Edit 14 Feb 22: Added today's morning crash log.
Edit 26 Feb 22: Updated situation.
Last edited by ziltoid (2022-04-05 18:37:10)
Offline
Jin, Jîyan, Azadî
Offline
I have amd-ucode installed.
sudo journalctl -k --grep=microcode
feb 13 19:24:06 arch kernel: microcode: CPU0: patch_level=0x0800820d
feb 13 19:24:06 arch kernel: microcode: CPU1: patch_level=0x0800820d
feb 13 19:24:06 arch kernel: microcode: CPU2: patch_level=0x0800820d
feb 13 19:24:06 arch kernel: microcode: CPU3: patch_level=0x0800820d
feb 13 19:24:06 arch kernel: microcode: CPU4: patch_level=0x0800820d
feb 13 19:24:06 arch kernel: microcode: CPU5: patch_level=0x0800820d
feb 13 19:24:06 arch kernel: microcode: CPU6: patch_level=0x0800820d
feb 13 19:24:06 arch kernel: microcode: CPU7: patch_level=0x0800820d
feb 13 19:24:06 arch kernel: microcode: CPU8: patch_level=0x0800820d
feb 13 19:24:06 arch kernel: microcode: CPU9: patch_level=0x0800820d
feb 13 19:24:06 arch kernel: microcode: CPU10: patch_level=0x0800820d
feb 13 19:24:06 arch kernel: microcode: CPU11: patch_level=0x0800820d
feb 13 19:24:06 arch kernel: microcode: Microcode Update Driver: v2.2.
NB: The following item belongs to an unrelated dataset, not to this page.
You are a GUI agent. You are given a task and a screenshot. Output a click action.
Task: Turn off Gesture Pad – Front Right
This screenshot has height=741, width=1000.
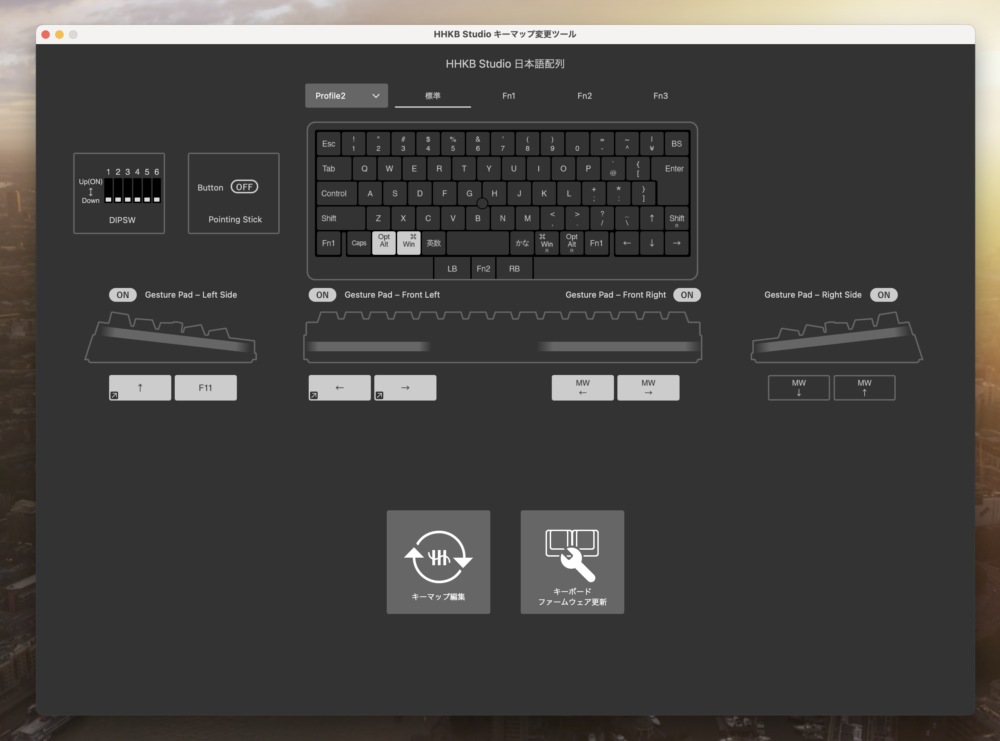coord(687,295)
feb 13 21:31:40 arch kernel: microcode: CPU1: patch_level=0x0800820d
feb 13 21:31:40 arch kernel: microcode: CPU2: patch_level=0x0800820d
feb 13 21:31:40 arch kernel: microcode: CPU3: patch_level=0x0800820d
feb 13 21:31:40 arch kernel: microcode: CPU4: patch_level=0x0800820d
feb 13 21:31:40 arch kernel: microcode: CPU5: patch_level=0x0800820d
feb 13 21:31:40 arch kernel: microcode: CPU6: patch_level=0x0800820d
feb 13 21:31:40 arch kernel: microcode: CPU7: patch_level=0x0800820d
feb 13 21:31:40 arch kernel: microcode: CPU8: patch_level=0x0800820d
feb 13 21:31:40 arch kernel: microcode: CPU9: patch_level=0x0800820d
feb 13 21:31:40 arch kernel: microcode: CPU10: patch_level=0x0800820d
feb 13 21:31:40 arch kernel: microcode: CPU11: patch_level=0x0800820d
Last edited by ziltoid (2022-02-13 22:12:31)
Offline
Added second log.
Offline
I have amd-ucode installed.
But is it applied in the bootloader configuration?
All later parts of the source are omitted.